▶ Task: Count the lines in the rows below that contain the word "arrow". Reply with the number only.

---------- Recorded data ----------

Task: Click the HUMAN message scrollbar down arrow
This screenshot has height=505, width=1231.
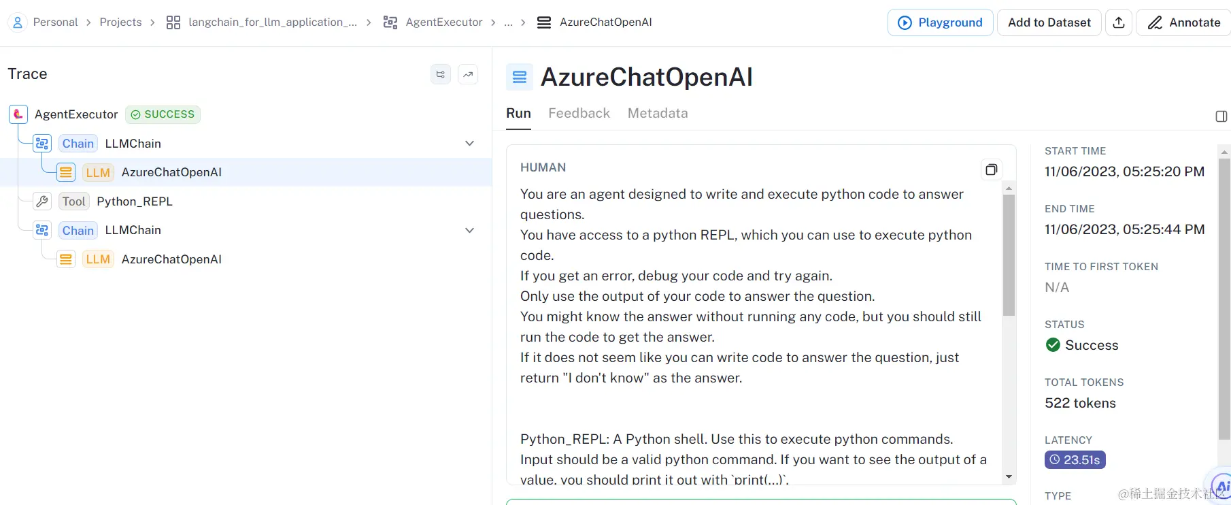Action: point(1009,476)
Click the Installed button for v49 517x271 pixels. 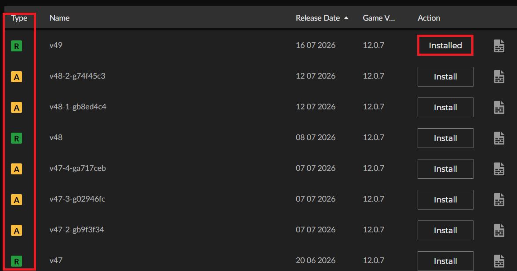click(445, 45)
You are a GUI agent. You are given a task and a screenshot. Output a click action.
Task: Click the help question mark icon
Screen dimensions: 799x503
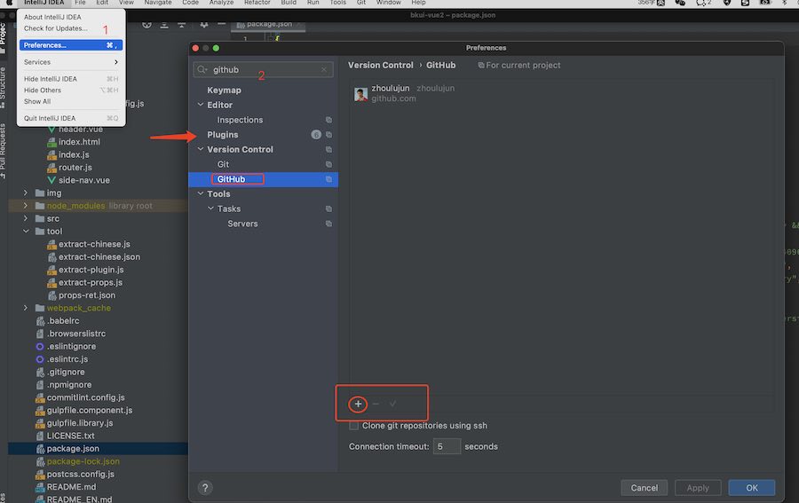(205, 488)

----------
---------- Recorded data ----------

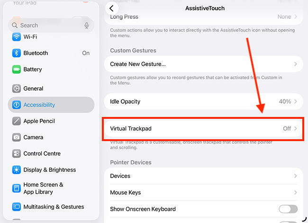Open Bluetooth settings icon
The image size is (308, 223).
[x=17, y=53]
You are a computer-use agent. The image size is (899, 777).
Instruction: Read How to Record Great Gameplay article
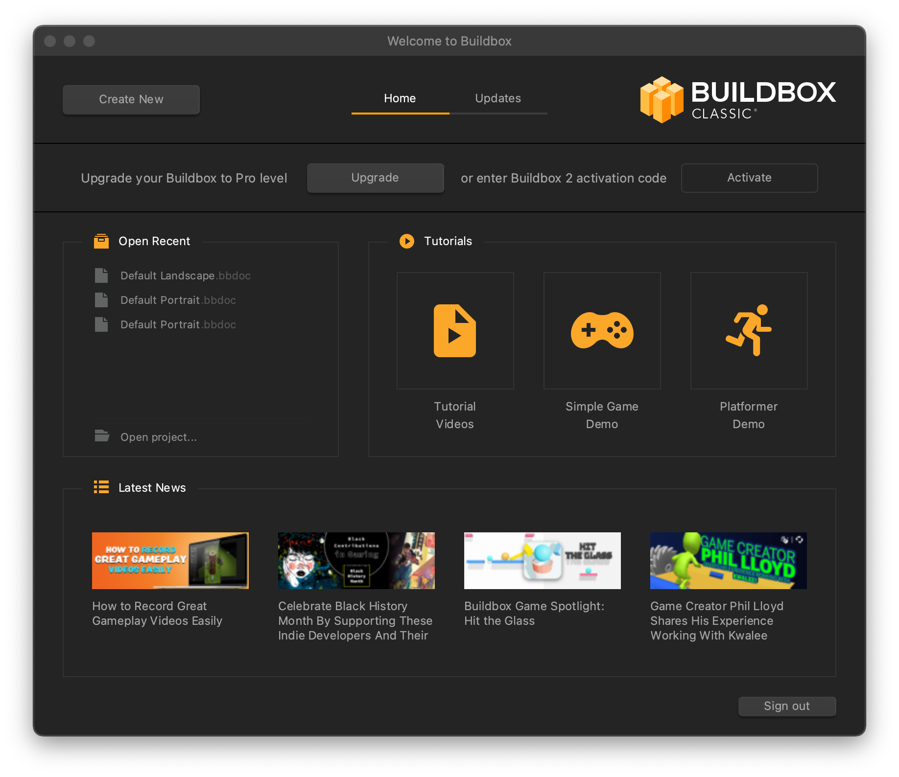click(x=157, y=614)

----------
---------- Recorded data ----------

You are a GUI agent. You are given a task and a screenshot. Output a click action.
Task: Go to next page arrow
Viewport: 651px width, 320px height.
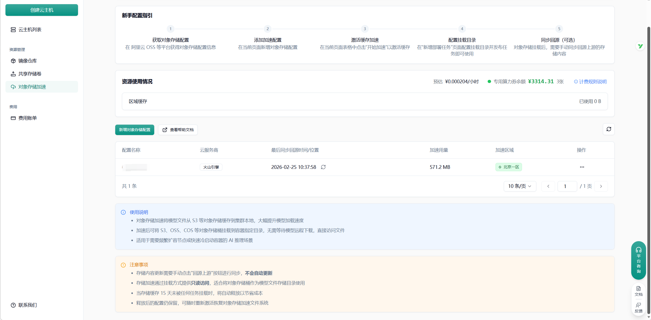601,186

----------

▶ Written answer: 2